Repeat every record exactly.

[Collected data entries]
============================================================
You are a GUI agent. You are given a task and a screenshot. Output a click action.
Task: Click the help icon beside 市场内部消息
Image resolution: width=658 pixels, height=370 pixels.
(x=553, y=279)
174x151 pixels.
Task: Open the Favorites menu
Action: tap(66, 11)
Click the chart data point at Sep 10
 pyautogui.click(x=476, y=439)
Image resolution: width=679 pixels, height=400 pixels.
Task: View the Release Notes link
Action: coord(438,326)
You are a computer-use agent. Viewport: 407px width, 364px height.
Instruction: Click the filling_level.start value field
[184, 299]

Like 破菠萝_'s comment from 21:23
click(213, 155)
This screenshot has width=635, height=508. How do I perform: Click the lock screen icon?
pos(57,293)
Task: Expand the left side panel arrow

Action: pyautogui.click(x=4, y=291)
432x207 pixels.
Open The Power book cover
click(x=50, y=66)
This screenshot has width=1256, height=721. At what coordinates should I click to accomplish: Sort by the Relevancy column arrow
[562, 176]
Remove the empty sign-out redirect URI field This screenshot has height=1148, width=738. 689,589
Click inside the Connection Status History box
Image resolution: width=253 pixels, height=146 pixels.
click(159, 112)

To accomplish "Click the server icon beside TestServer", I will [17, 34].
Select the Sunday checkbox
============================================================
• Result of the task:
You are a GUI agent. You are given a task and a screenshot. Output a click action.
Task: Click the help icon beside 市场内部消息
Image resolution: width=658 pixels, height=370 pixels.
(x=553, y=279)
174x151 pixels.
Task: Open the Favorites menu
Action: tap(66, 11)
Click the chart data point at Sep 10
 pyautogui.click(x=476, y=439)
Image resolution: width=679 pixels, height=400 pixels.
Task: View the Release Notes link
Action: coord(438,326)
You are a computer-use agent. Viewport: 407px width, 364px height.
Instruction: Click the filling_level.start value field
[184, 299]

Like 破菠萝_'s comment from 21:23
click(213, 155)
This screenshot has width=635, height=508. How do I perform: Click the lock screen icon?
pos(57,293)
Task: Expand the left side panel arrow

Action: pyautogui.click(x=4, y=291)
432x207 pixels.
Open The Power book cover
click(x=50, y=66)
This screenshot has width=1256, height=721. At what coordinates should I click to accomplish: Sort by the Relevancy column arrow
[562, 176]
Remove the empty sign-out redirect URI field This screenshot has height=1148, width=738. 689,589
Click inside the Connection Status History box
Image resolution: width=253 pixels, height=146 pixels.
click(159, 112)

To accomplish "Click the server icon beside TestServer", I will [17, 34].
Select the Sunday checkbox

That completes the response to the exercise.